• **Problem details**:
For each statement, say whether it agrees with the passage about the 1391 raid into Angus, and answer yes or no with the passage's deciding words quoted exactly: (a) The raiders first attacked Glen Isla and Glen Esk. (b) The local force that gathered at Glasclune stopped the Robertsons. (c) Mariota Mackay was the wife of Robert Stewart, Earl of Fife.

• **Selected excerpt**:
==*==
In 1391, King Robert II's reign was largely entrusted to his sons, Robert Stewart, Earl of Fife, and Alexander Stewart, Earl of Buchan. The latter, known as the “Wolf of Badenoch”, effectively sidelined his father, and operated with cruelty and terror.

==The raid==
Following the plunder of lands belonging to Alexander Bur, Bishop of Moray, and the burning of the Bishop's Cathedral at Elgin, his son, Duncan Stewart, led a raiding force of Robertsons into Angus, where they burned, pillaged, and slaughtered. The raiders first attacked Glen Isla and Glen Esk, and in response, a small local force gathered and attacked at Glasclune. A bloody battle ensued, but the local force failed to stop the invading Robertsons, and the raiding continued up the Strathardle. Duncan Stewart was also apparently supported by Angus Mackay, 6th of Strathnaver, whose aunt, Mariota Mackay, was the wife of Alexander Stewart, Earl of Buchan.
==*==
[Data items]
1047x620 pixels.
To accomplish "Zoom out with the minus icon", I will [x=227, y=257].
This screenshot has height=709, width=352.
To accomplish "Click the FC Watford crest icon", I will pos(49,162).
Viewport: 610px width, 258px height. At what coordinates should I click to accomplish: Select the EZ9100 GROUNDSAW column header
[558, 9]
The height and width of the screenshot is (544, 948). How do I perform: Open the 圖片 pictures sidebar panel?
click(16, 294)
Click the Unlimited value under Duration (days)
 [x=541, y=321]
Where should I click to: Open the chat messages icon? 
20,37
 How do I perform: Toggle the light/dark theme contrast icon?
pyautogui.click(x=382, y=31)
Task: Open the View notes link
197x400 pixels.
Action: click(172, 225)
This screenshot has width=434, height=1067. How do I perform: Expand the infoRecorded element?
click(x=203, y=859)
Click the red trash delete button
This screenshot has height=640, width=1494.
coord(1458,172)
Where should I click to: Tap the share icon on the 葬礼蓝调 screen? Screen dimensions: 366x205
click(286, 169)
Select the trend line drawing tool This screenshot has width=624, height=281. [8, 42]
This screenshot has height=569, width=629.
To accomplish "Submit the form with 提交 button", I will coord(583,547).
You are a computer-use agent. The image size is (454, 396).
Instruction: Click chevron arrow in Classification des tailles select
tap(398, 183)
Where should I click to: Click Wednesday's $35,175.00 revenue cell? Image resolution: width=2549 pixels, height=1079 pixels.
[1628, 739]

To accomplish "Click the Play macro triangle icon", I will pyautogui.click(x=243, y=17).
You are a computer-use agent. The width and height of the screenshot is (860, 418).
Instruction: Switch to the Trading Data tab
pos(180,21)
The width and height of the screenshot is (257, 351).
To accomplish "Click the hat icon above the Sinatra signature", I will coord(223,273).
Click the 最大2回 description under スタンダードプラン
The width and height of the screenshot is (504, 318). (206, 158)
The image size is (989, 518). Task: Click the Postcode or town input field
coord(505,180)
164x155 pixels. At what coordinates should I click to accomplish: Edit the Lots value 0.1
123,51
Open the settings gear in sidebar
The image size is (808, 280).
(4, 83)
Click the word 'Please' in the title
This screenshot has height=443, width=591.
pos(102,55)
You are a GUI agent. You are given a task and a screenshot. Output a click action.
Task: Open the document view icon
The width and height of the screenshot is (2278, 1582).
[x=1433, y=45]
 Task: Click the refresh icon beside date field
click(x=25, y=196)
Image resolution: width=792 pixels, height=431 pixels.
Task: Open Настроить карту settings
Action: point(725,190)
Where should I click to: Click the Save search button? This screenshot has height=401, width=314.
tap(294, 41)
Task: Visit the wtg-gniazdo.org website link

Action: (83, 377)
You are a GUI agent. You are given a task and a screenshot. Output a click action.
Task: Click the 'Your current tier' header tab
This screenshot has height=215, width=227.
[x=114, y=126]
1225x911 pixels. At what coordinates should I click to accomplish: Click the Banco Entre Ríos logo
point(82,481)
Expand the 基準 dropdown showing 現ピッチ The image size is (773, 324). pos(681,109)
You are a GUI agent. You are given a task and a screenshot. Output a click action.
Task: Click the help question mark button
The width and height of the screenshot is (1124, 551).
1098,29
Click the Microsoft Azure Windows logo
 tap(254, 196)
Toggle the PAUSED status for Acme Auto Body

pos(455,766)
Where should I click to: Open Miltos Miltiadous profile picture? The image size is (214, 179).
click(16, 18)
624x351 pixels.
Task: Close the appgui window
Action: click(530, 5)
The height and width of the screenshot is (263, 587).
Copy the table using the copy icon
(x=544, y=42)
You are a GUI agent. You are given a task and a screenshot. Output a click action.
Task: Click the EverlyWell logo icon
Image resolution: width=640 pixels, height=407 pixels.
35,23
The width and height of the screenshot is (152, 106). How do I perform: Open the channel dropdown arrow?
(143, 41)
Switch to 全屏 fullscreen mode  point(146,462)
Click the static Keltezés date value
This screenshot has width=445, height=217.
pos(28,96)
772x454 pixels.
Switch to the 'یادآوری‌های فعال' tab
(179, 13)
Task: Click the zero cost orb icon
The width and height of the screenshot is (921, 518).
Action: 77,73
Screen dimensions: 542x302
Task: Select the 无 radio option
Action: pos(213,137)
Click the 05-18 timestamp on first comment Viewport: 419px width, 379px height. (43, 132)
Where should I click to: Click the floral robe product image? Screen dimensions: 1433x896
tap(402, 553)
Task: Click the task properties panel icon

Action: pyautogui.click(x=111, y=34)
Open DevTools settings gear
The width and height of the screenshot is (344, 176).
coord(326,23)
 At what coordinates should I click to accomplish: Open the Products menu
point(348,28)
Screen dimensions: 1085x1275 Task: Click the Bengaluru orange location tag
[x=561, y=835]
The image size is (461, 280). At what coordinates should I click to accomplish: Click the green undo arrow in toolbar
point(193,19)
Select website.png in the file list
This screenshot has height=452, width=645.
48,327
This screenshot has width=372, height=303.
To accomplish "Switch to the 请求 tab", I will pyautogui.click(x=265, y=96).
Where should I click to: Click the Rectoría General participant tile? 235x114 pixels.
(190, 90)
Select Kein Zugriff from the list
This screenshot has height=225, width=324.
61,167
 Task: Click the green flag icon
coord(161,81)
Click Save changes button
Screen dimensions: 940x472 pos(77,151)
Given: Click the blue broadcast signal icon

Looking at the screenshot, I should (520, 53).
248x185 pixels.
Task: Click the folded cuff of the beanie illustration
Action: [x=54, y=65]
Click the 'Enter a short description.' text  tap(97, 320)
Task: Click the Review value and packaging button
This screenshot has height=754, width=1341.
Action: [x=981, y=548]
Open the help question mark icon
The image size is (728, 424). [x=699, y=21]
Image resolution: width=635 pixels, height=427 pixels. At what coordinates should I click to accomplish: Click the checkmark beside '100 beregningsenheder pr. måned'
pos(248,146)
==*==
• **Expected answer**:
(a) Yes: "The raiders first attacked Glen Isla and Glen Esk"
(b) No: "the local force failed to stop the invading Robertsons"
(c) No: "was the wife of Alexander Stewart, Earl of Buchan"